Plus la perte de chance sera sérieuse, plus l’indemnisation de la victime sera importante.

Le préjudice d’agrément vise à réparer le préjudice lié à l’impossibilité pour une victime de pratiquer régulièrement une activité spécifique, sportive ou de loisirs, la simple limitation de la pratique antérieure étant elle aussi indemnisée.

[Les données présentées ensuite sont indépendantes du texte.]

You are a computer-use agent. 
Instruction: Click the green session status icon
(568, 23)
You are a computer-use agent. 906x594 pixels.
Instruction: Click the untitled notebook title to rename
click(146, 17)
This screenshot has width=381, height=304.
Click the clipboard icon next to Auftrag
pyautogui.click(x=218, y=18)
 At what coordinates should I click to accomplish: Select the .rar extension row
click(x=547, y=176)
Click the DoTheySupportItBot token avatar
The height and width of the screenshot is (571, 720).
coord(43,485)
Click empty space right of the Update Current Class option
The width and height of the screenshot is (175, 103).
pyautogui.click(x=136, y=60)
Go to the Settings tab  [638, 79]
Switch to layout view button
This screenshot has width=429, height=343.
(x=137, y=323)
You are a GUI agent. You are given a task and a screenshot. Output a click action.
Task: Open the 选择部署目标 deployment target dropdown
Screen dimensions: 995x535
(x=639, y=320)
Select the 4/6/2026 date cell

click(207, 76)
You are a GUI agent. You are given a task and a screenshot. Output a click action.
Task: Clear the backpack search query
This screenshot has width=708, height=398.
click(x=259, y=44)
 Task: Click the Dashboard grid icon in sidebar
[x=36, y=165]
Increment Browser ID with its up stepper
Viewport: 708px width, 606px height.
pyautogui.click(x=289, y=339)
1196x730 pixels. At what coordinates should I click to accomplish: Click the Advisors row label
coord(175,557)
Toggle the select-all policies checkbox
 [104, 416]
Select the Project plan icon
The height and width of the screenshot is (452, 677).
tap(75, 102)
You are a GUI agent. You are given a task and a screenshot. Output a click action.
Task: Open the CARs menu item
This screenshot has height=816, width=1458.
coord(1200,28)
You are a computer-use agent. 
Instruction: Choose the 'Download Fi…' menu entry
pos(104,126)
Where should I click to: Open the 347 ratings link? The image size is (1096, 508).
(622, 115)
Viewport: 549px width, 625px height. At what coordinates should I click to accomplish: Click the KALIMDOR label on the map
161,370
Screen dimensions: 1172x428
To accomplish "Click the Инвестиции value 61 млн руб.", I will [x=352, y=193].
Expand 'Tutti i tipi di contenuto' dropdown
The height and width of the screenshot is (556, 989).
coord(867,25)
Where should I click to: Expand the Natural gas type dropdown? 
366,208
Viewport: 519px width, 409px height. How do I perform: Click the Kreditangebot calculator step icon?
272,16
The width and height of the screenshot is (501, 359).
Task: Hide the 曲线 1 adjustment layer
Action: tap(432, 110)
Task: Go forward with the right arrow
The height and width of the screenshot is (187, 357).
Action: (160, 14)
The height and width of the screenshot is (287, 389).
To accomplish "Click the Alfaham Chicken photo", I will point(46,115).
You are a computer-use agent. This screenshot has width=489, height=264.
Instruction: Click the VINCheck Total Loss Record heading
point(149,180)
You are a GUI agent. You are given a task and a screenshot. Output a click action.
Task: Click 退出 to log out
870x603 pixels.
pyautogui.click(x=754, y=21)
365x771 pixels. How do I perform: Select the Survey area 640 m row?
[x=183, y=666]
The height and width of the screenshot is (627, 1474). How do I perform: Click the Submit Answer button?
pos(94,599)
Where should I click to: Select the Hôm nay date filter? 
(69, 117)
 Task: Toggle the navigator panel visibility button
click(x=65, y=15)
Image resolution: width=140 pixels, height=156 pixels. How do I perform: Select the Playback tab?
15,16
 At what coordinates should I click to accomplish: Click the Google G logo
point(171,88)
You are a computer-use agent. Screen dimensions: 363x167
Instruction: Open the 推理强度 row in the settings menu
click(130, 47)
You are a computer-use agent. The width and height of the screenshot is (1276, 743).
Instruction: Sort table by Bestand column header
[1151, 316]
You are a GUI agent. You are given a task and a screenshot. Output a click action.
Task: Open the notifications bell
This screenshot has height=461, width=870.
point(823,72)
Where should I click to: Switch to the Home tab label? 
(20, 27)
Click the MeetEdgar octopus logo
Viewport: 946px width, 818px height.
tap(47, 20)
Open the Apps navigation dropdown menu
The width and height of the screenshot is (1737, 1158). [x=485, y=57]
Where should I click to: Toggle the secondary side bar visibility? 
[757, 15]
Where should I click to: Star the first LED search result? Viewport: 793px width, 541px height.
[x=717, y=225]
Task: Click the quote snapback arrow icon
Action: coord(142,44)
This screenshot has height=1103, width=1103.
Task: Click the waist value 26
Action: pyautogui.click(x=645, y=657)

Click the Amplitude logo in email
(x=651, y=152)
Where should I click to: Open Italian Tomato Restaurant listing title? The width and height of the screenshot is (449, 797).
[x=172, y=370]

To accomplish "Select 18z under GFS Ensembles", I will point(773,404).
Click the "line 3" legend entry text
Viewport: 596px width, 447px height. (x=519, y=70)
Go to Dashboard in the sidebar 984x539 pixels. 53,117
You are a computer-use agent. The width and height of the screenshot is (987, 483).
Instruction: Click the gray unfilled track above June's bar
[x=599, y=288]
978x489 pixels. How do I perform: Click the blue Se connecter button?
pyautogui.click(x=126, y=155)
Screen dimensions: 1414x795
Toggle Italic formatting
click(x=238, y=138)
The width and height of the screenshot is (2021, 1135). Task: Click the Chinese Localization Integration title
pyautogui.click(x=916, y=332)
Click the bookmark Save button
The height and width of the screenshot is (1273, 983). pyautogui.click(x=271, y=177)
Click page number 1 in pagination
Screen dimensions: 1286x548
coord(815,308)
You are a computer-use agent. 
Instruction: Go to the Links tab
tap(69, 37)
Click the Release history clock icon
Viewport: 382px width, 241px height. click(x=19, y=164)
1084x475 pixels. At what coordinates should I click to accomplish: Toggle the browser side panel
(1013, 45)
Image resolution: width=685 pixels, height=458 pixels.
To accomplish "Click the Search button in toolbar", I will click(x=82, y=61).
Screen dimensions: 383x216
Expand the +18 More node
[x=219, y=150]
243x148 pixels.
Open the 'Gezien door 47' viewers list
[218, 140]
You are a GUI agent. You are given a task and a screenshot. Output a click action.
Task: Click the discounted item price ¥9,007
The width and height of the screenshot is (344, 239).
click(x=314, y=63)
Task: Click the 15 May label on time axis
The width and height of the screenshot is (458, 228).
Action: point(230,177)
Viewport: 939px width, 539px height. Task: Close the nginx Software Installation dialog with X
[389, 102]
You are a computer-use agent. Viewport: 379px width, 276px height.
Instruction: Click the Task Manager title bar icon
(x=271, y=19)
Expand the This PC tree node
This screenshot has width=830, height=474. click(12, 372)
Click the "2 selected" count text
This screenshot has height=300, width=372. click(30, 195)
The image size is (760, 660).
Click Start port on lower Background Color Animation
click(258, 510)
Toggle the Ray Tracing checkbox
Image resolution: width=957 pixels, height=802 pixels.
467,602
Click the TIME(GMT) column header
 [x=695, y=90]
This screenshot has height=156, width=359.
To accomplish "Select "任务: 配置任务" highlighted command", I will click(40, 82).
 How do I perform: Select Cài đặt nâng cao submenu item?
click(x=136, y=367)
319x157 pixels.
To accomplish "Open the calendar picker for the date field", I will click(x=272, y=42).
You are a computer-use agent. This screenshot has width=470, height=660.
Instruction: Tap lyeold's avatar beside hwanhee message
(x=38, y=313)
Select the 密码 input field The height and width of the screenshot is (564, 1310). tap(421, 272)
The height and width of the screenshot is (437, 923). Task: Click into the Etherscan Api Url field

Voir nos précédentes actualités sur la question : Le préjudice d’agrément est caractérisé en cas de limitation de la pratique antérieure d’une activité sportive ou de loisirs (Cass. Civ. 2ème, 22 octobre 2020, n° 19-15.951, La pratique sportive « amicale » ouvre droit à indemnisation au titre d’un préjudice d’agrément (Cass. Civ. 2ème, 13 février 2020, n° 19-10.572) et La cour de cassation élargit le périmètre d’indemnisation du préjudice d’agrément (Cass. Civ. 2ème , n° 17-14.499).

En l’espèce, l’impossibilité pour ce jeune athlète de participer aux Jeux olympiques allait au-delà d’un simple préjudice d’agrément.

Plus précisément, la perte de chance, pour lui, de participer aux Jeux olympiques pourrait caractériser un préjudice permanent exceptionnel, défini comme un préjudice atypique ou spécifique soit en raison de la nature des victimes, soit en raison des circonstances ou de la nature de l’accident à l’origine du dommage.